Answer these questions from the Supreme Court ethics text:
1. How many unreported free vacations did Justice Scalia take, according to the text, and with whom?
2. Which body rejected the "personal hospitality" notion?
3. What showed up at the Court in flotillas?

**Exercise text**
[Start of section]

Let me first be candid about my belief that the Supreme Court has been captured by special interests, much like a railroad commission in the 1890s might have been captured by railroad barons to decide things their way. 

I knew ethics were haywire at the Supreme Court when I determined that Justice Scalia had taken many dozens of unreported freebie vacations, often with political companions.  His theory evidently was that a personal invitation from a resort owner he’d never met made the free vacation the sort of “personal hospitality” that did not need to be reported under federal law. 

That is of course ridiculous, and when I got this notion before the Judicial Conference, they shot it down in flames — the verdict of their fellow judges.  Other justices had witnessed this behavior over decades but did nothing about it, other than in some cases to copy it. 

Then came the flotillas of coordinated front-group amici who showed up at the Court.  Some amici have been paid by parties; others have masked special interests out to influence the law.

[End of section]

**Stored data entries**
[Start of section]

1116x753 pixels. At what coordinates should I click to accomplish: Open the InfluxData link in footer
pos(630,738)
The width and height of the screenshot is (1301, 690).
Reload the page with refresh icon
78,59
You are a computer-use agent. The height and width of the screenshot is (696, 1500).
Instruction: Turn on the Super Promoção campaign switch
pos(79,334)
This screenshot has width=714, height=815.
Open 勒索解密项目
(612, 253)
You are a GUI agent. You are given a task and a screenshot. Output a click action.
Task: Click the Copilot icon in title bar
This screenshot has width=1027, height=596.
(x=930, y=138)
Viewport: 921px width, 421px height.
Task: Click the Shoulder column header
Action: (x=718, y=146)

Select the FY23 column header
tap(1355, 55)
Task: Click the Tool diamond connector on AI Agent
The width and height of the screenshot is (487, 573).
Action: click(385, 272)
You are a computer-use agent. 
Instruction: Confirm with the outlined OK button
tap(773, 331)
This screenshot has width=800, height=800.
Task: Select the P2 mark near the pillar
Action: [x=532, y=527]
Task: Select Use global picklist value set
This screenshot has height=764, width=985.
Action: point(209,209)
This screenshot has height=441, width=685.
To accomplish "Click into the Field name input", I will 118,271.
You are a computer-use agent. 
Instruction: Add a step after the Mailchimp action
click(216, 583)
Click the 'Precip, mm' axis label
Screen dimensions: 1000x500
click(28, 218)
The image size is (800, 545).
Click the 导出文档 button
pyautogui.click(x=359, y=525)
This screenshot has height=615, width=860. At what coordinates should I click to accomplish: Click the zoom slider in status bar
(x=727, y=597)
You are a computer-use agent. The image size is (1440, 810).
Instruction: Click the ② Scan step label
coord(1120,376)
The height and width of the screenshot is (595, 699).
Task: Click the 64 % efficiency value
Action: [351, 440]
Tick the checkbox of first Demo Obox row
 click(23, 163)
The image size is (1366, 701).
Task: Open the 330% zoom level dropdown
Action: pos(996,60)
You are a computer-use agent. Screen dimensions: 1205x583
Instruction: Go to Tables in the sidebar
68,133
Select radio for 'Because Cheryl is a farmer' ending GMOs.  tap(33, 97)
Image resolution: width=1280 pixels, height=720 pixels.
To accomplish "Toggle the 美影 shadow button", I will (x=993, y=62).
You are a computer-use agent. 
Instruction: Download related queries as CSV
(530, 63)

[End of section]

**Response area**
1. Many dozens, often with political companions.
2. The Judicial Conference.
3. Coordinated front-group amici.